Tom Cruise played a man who is mostly a decent guy, but he’s also a little egocentric, a little bit of a thief, a little blockheaded, and, for quite a bit of the movie, very confused.  But, Cruise pulls all of this off with his usual charm and charisma.  And while there’s plenty of action, I wouldn’t call Cruise an action hero in this one.  He’s more often than not the victim of action and just trying to survive.

It was also a lot of fun to see Russell Crowe hamming it up as Dr. Jekyll.  He will supposedly be the connecting link between all Dark Universe films, and, like Cruise, he is a generally magnetic actor.  If you’re hoping for a Mr. Hyde appearance, by the way, you won’t be disappointed.  Of course, the transformation didn’t make a whole lot of sense.  We cracked a few jokes after the film about how he really needs to get one of the timers a lot of older folks use with their medicine, but that’s okay.

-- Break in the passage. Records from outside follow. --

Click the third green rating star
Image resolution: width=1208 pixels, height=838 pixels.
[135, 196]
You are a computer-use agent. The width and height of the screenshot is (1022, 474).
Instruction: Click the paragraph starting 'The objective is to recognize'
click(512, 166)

Actually, that’s my mantra for The Mummy — “That’s okay.”  I wasn’t expecting much, and it lived up to my expectations.  Were the female roles a little bland and shallow?  Yes.  Did the story itself never quite come together organically?  Yep.  Did parts of the movie look like they had been snatched right out of other films?  Absolutely.  Did the ending leave us generally confused?  Definitely.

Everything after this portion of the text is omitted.